Exercise objective: If a line in the entries below contains "click", copy it.
BEGIN Information provided
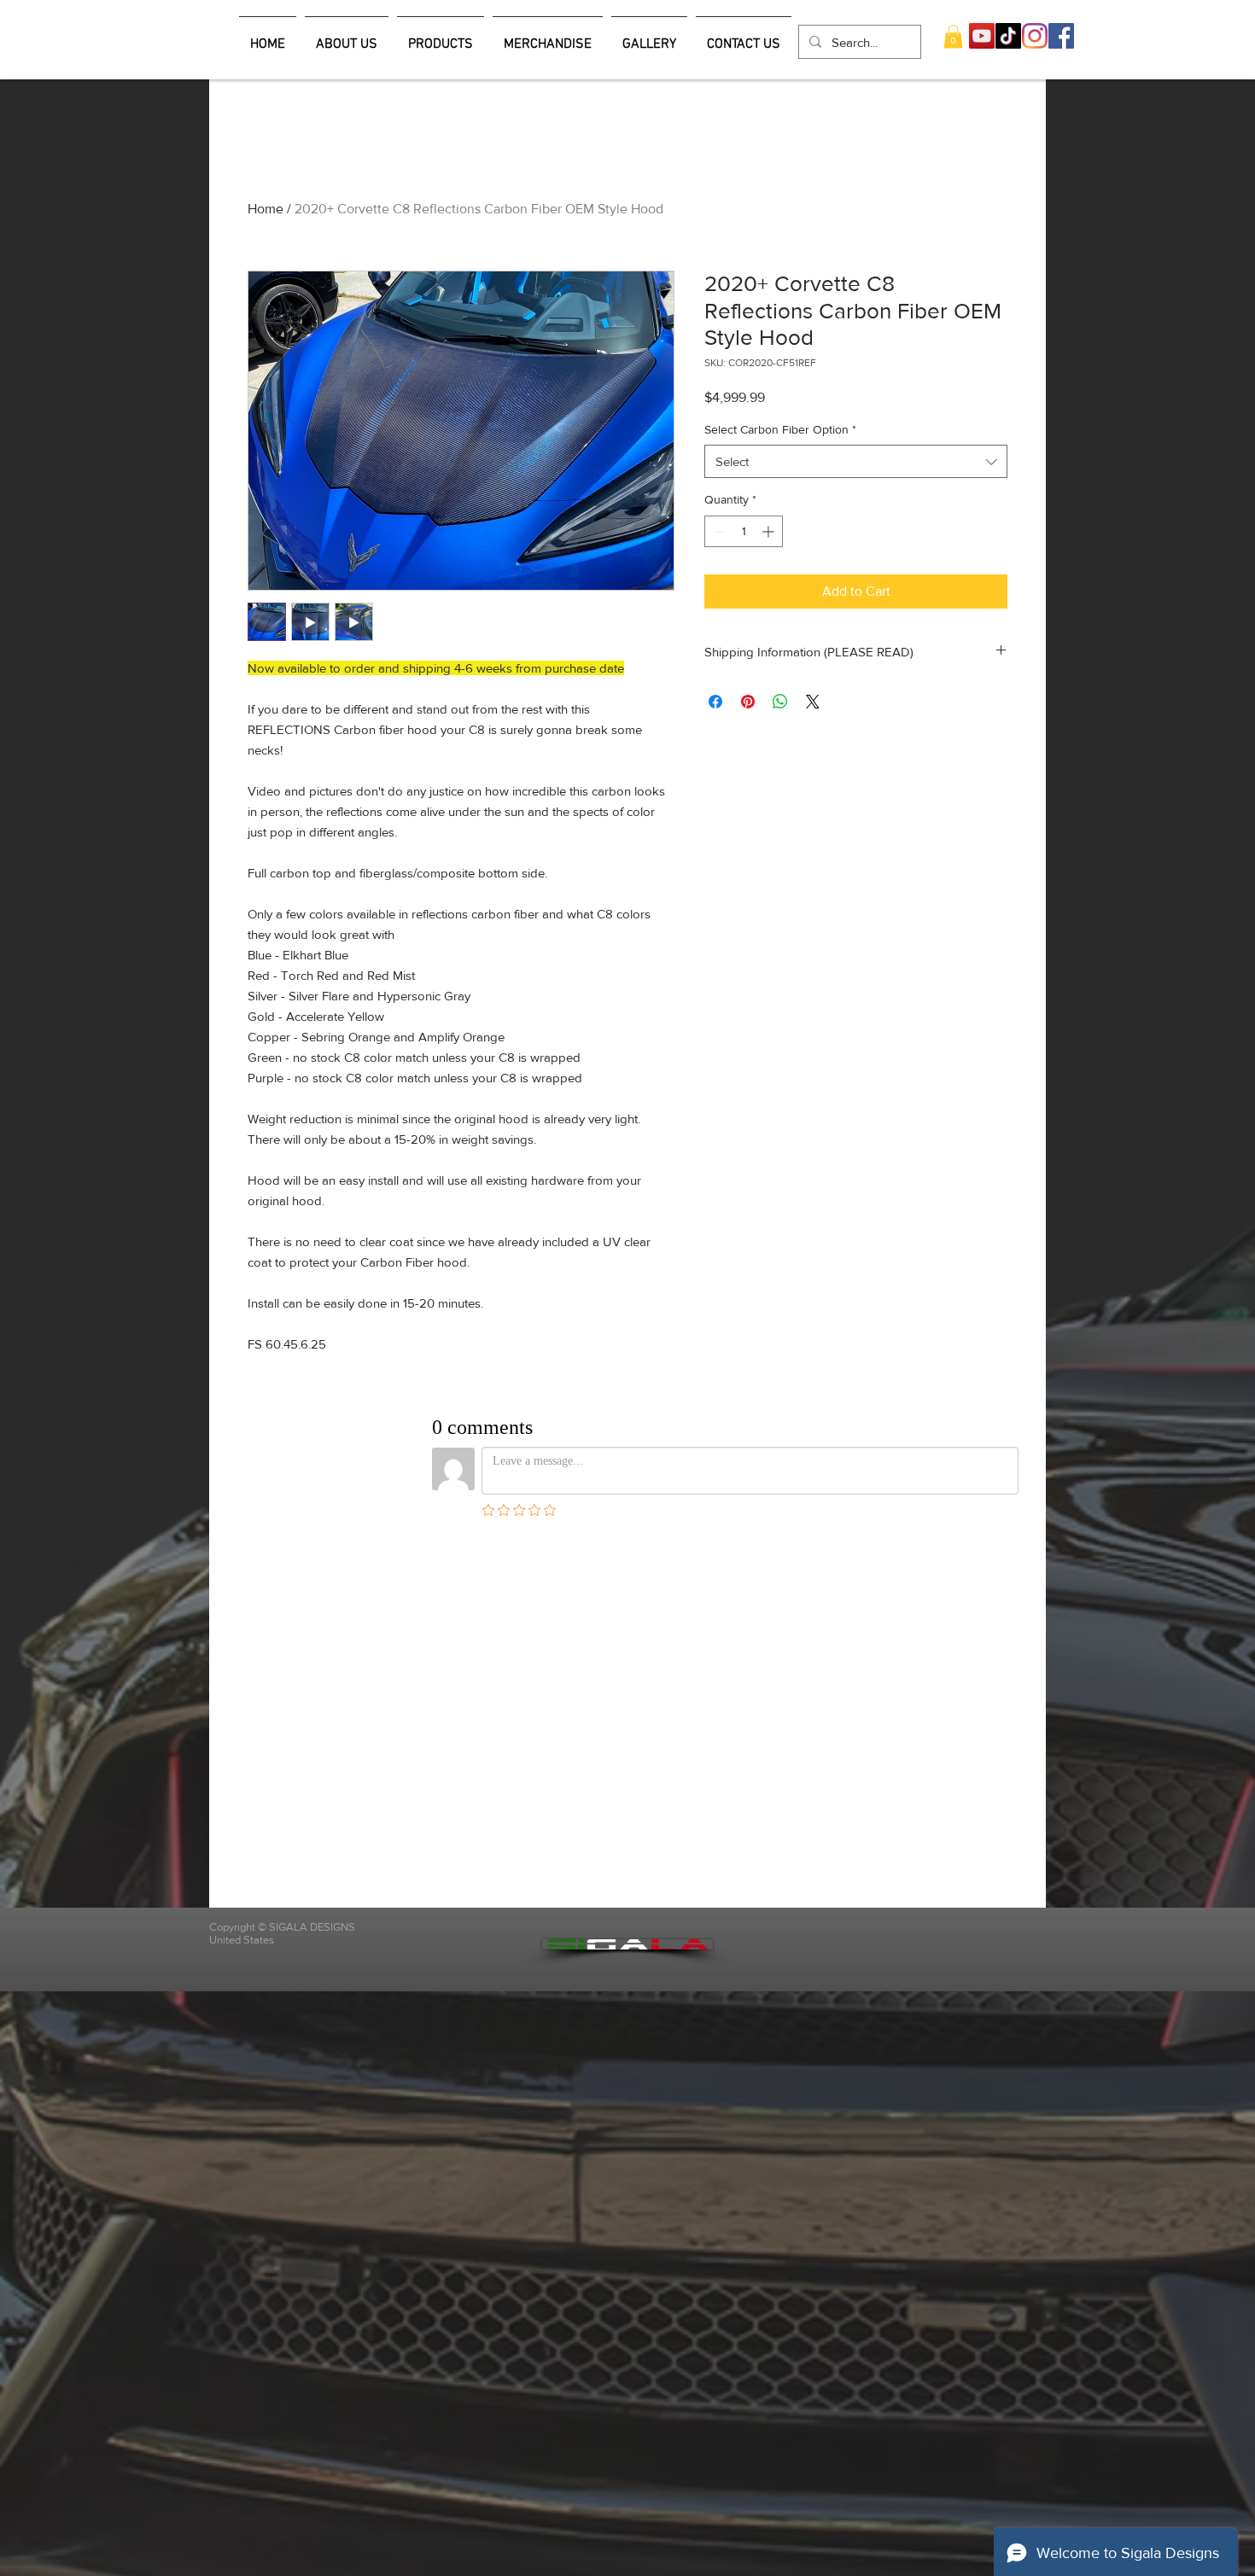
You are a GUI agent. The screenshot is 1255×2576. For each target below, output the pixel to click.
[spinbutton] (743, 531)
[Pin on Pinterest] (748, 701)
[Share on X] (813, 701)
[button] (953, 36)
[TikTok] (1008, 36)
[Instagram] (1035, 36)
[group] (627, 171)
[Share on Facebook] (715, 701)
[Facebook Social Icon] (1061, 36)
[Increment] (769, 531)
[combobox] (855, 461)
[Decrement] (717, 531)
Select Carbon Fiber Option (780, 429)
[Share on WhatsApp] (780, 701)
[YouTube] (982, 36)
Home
END Information provided
BEGIN Information provided
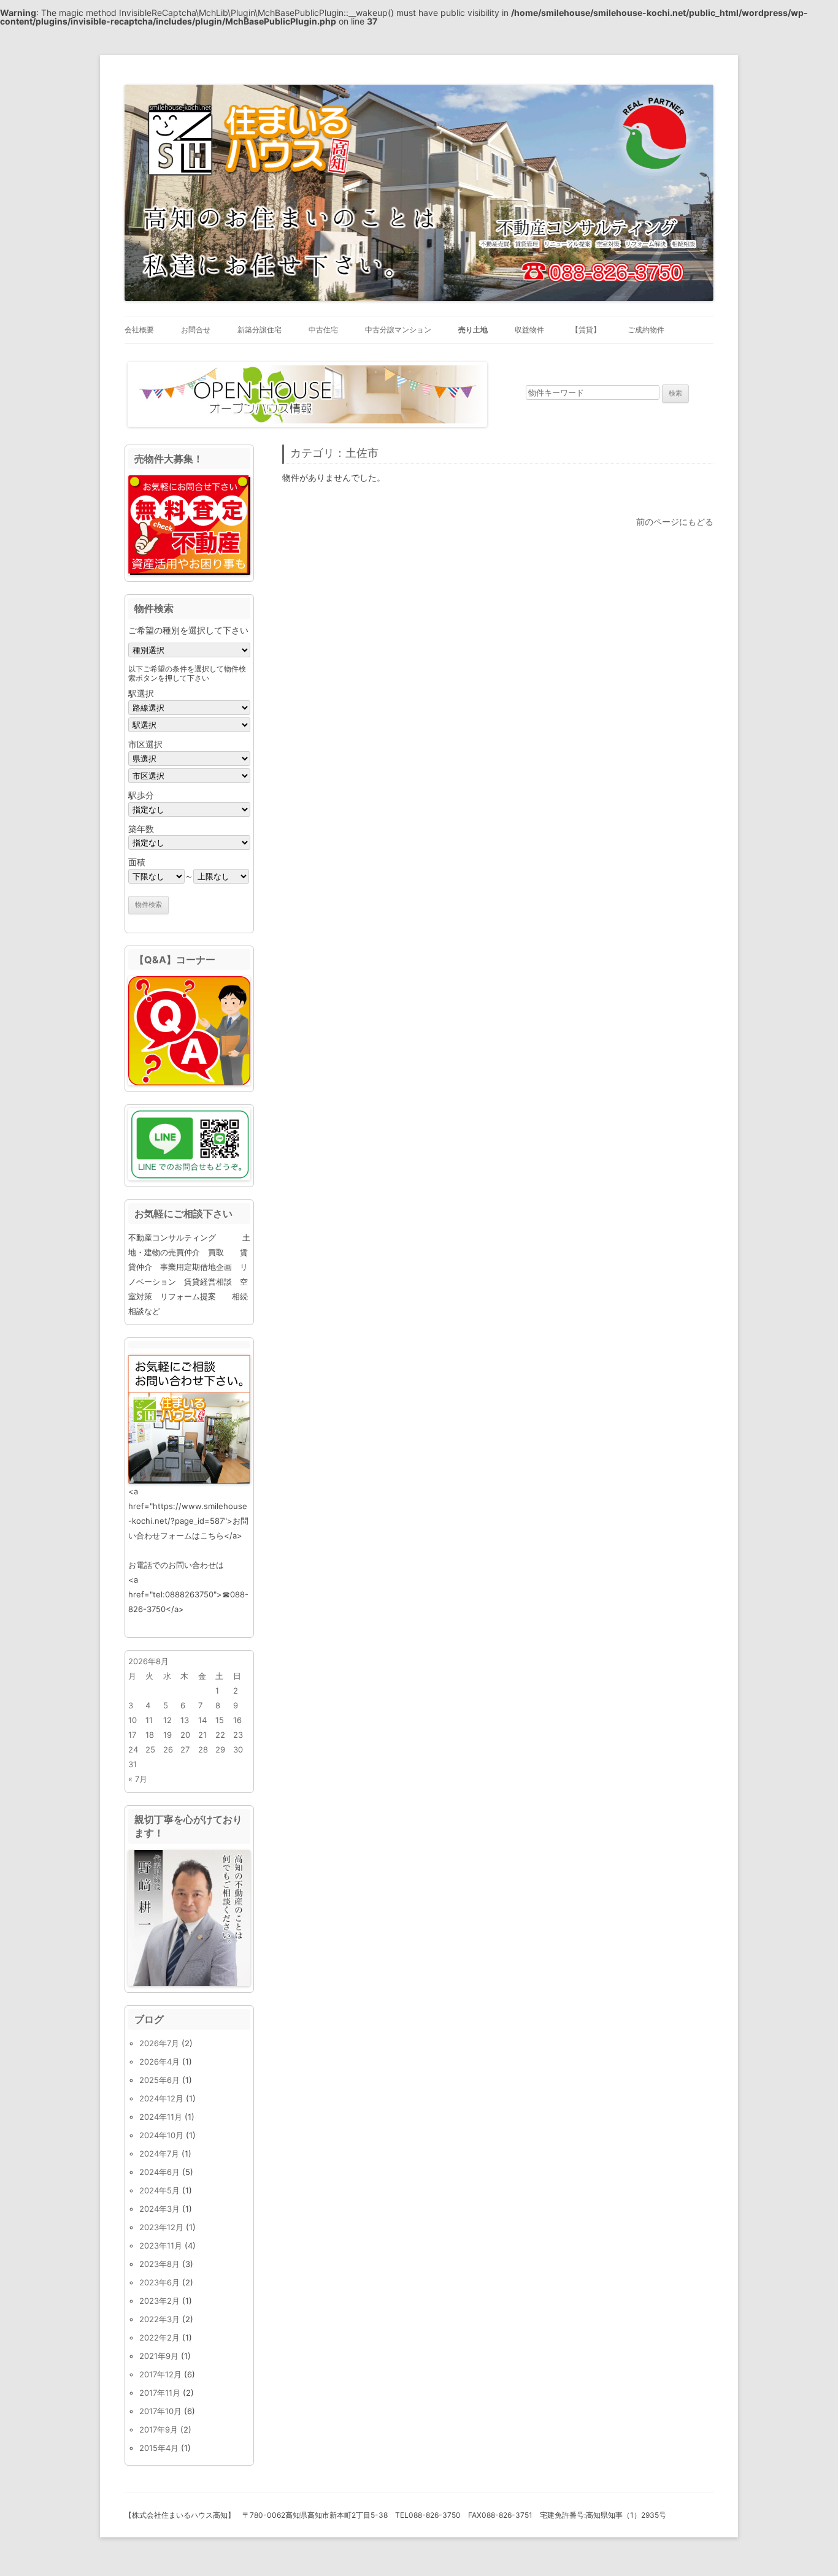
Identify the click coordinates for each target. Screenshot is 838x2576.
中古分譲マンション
END Information provided
BEGIN Information provided
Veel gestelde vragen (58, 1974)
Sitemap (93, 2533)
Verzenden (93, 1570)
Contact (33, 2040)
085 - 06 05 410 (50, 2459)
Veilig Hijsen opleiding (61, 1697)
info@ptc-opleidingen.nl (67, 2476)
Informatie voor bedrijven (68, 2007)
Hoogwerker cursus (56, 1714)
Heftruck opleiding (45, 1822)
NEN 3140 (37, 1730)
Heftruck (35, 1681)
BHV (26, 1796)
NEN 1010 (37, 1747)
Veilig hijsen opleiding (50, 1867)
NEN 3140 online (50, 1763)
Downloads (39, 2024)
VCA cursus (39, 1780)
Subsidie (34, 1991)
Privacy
END Information provided
Solution to the problem:
You are a GUI agent. The screenshot is 1255×2576. For each target below, output the pixel to click.
Identify the click coordinates for each target. Screenshot is 838x2576.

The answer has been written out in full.